• _Set problem_: Decide whether each statement agrees with the forum discussion about magic items. For each, answer yes or no and quote the deciding words. (a) Found items are said to be already 50% cheaper than bought items. (b) One poster names exactly two big incentives for keeping found treasure. (c) The last reply says that with craft feats, selling an item and crafting what you want loses nothing except time.

• _Excerpted passage_:
------------------------------------------------------------------------

By "trade" I include such cases as "take one as your pick of the party treasure over the other" or "buy one with your hard-earned cash over the other" where you do indeed compare one price to the other directly.

Dennis Baker wrote:
You are weighing the ring of water walking against... a +1 cloak of resistance for example which makes it a *bit* tougher.

If you're selling a 15K Ring of Water Walking for 1K, you're getting ripped off. :-)

Dennis Baker wrote:

To be honest, the ring is likely a terrible example because it's so damned situational.

I would suggest the cloak of the mountebank or the belt of dwarvenkind myself as a better examples. The cloak is pretty cool but it competes with a 'must have' item and it's expensive. If you found one that was slotless I think a lot of groups would keep it.

It's a terrible example to you (and to me), but I bet that Monte Cook thinks that a slotless Ring of Water Walking is exactly the sort of cool thing players should get excited over.

I've never met a party yet that would set a Cloak of the Mountebank, personally.

The Exchange Contributor, RPG Superstar 2010 Top 16

The ring of water walking is 15k? For some reason I thought it was 2,500 and didn't bother looking. Yeah... worse example than I thought.

To me there are three big incentives to keeping found treasure and Monte is suggesting a forth.

  • It is discounted because you don't have to sell it to buy something else. So the *cringe* 15k ring of water walking,
  • Sometimes GMs or modules drop items into treasure that are potentially very useful to the party that might seem innocuous or something you should sell. Often these items are conspicuous, but sometimes they aren't. This makes a situational item more valuable because it's more likely to be encountered.
  • It's a keepsake. For me (and at least a few of my players), the idea that your character would hang onto an item because they won it in a particularly devastating combat is fun and interesting. It's definitely one of those things that make optimizers cringe.

    I would probably keep the slotless Cloak of the Montebank and might even keep a slotted one. But I value mobility a lot and in our group we are more likely to keep items like that.


  • Dennis Baker wrote:

    You have to keep in mind that found stuff is *already* cheaper by 50% than bought stuff. You can't sell a ring of water walking and buy a sword worth the same amount because you only get 1/2 value. You are weighing the ring of water walking against... a +1 cloak of resistance for example which makes it a *bit* tougher. To be honest, the ring is likely a terrible example because it's so damned situational.

    I would suggest the cloak of the mountebank or the belt of dwarvenkind myself as a better examples. The cloak is pretty cool but it competes with a 'must have' item and it's expensive. If you found one that was slotless I think a lot of groups would keep it.

    Not if you have the craft feats. You sell it fo 50% and make what you want at 50% of the cost. So you lose nothing (aside time).

------------------------------------------------------------------------

• _Given data_:
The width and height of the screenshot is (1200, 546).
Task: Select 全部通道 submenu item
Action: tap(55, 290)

------------------------------------------------------------------------

• _Completed exercise_:
(a) Yes: "found stuff is *already* cheaper by 50% than bought stuff."
(b) No: "To me there are three big incentives to keeping found treasure and Monte is suggesting a forth."
(c) Yes: "So you lose nothing (aside time)."